幻想第四次 | just an old occurrence*

幻想第四次

『銀河鉄道の夜』の中で、車掌が切符の確認にまわってくる場面があります。主人公のジョバンニは切符を買った記憶がありません(それどころか、知らないうちに宇宙を走る列車の中にいたのですが)。とっさにポケットの中を探すと、中に緑色の紙切れがあり、それを車掌に渡します。

「これは三次空間の方からお持ちになったのですか。」車掌がたずねました。
「何だかわかりません。
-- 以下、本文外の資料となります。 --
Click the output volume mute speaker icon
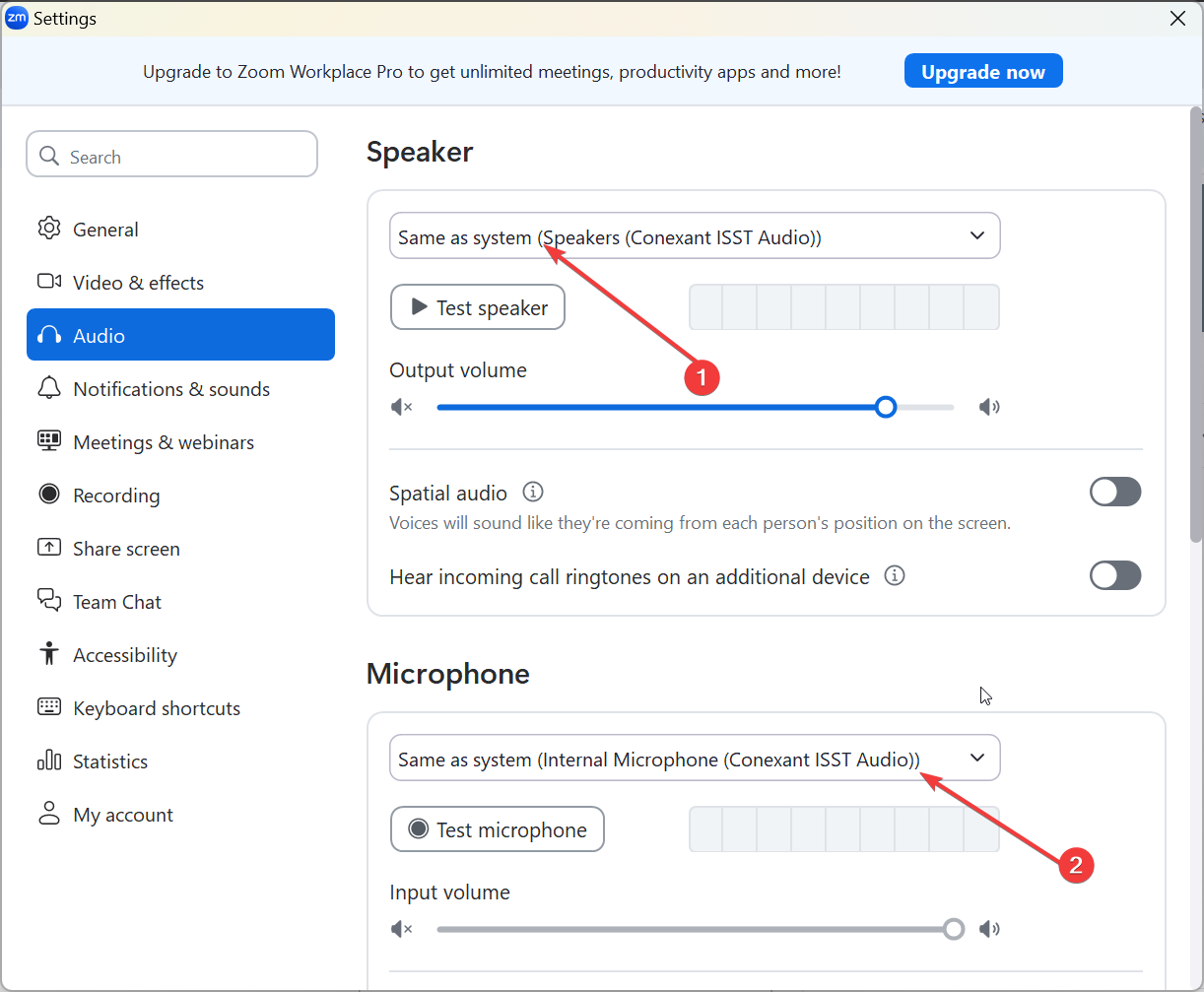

」もう大丈夫だと安心しながらジョバンニはそっちを見あげてくつくつ笑いました。


その紙にはおかしな字が印刷されており、それを見た鳥捕りがあわてたようにいいます。

「おや、こいつは大したもんですぜ。こいつはもう、ほんとうの天上さえ行ける切符だ。天上どころじゃない、どこでも勝手にあるける通行券です。こいつをお持ちになれぁ、なるほど、こんな不完全な幻想第四次の銀河鉄道なんか、どこまででも行ける筈でさあ、あなた方たいしたもんですね。」


ポアンカレ予想は、2002年(2003年)にペルリマンによって証明された数学の難問(証明問題)です。アメリカの数学者である、スティーヴン・スメイルはポアンカレ予想を証明するために、より高次元な空間で、ポアンカレ予想を証明していきました。スメイルはこの考え方で数学の世界のノーベル賞とも言えるフィールズ賞を受賞しました(4年に1回しか授与されないという意味では、ノーベル賞以上と言えるでしょう)。しかし、3次元空間ではどうしてもうまくいかなかった。

次元が増えていくとなんとなく、難しくなっていくようように思えますが、
難しい物事をより高次元から見ると、単純な理論が存在し、簡単に理解できてしまうことがある。

宮沢賢治はこの世界がより高次元の方向に広がる巨きな力(法則)によって動いている事に気づいたのではないでしょうか。

世界がぜんたい幸福にならないうちは個人の幸福はあり得ない


この農民芸術概論の言葉は賢治が高次元空間に存在する、冷酷なシステムに対する革命の意志の表れではないのでしょうか。